They called her Moll, she said, but that was not her real name, which she had forgotten.
“How would you like to be called ‘Agnes’?” said Claus, his old eyes growing misty over some long-buried memory.
“Oh, that’s a nice name, Santa Claus! And I’m so sleepy!”
The old housekeeper was thereupon roused from her slumbers in a distant corner of the house, and the child put to bed in her own room in a couch hastily improvised from chairs and blankets.

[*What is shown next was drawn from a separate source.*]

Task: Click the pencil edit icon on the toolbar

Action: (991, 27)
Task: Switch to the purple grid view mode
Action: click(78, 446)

Next morning Old Claus, feeling very much more like Young Claus than he had for years, put an end to the wonderful stories flying about the neighborhood by acknowledging his own agency in little Agnes’ disappearance. An arrangement was easily made with the dissipated woman who, it seemed, had taken charge of the child and ill-used her cruelly since her mother’s death. The proper papers having been drawn, Mr. Jonathan Claus became the legal guardian of the little waif, with whom he shortly afterward removed to a more cheerful quarter of the city.

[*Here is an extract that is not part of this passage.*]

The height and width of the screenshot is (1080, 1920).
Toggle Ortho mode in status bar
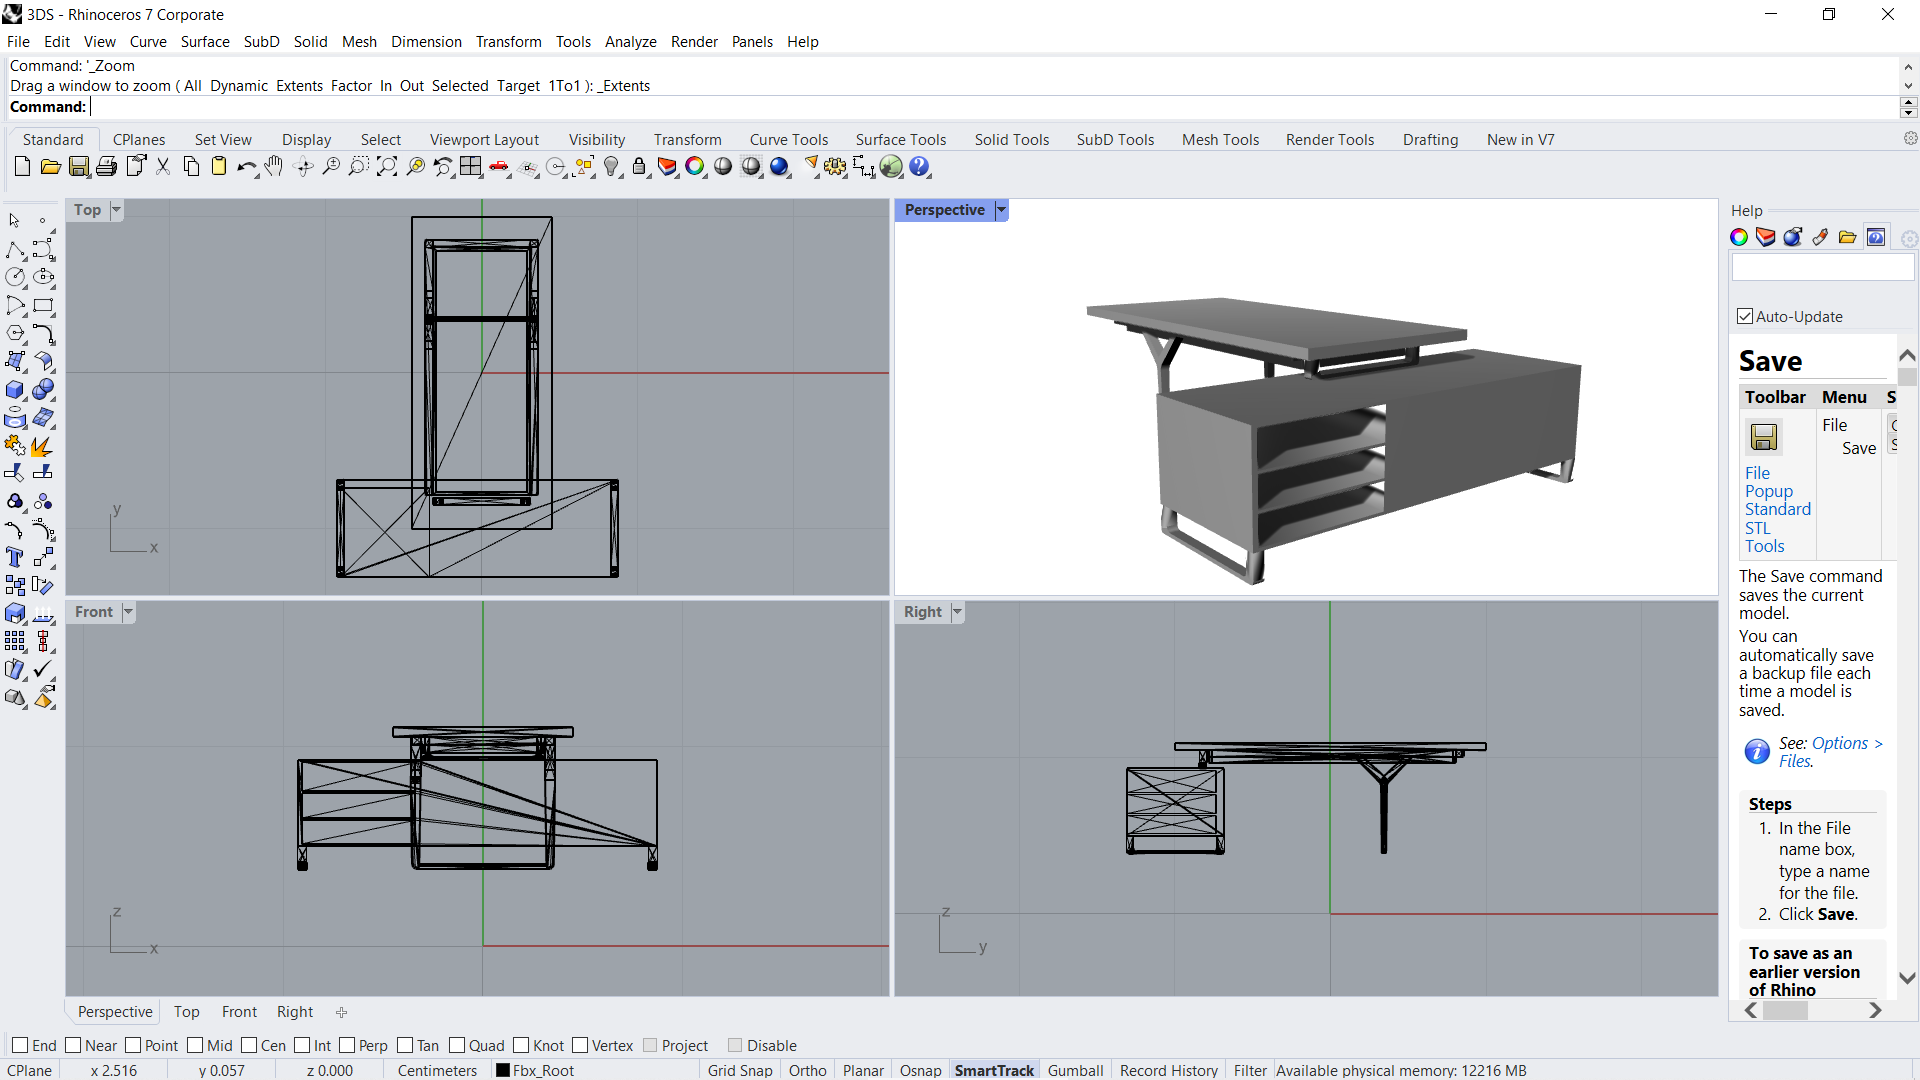pos(807,1070)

Agnes lost all her Christmas presents, to be sure, for not one of them ever could be found—except the sheep which had brought her good fortune, and who was allowed to baa to his heart’s content that Christmas day; but Santa Claus (as she persisted in calling her deliverer) replaced them, with interest.
That is the way Old Claus found his treasure; not only little Agnes, though she soon became dearer to him than all his wealth, but that most precious of treasures, Love.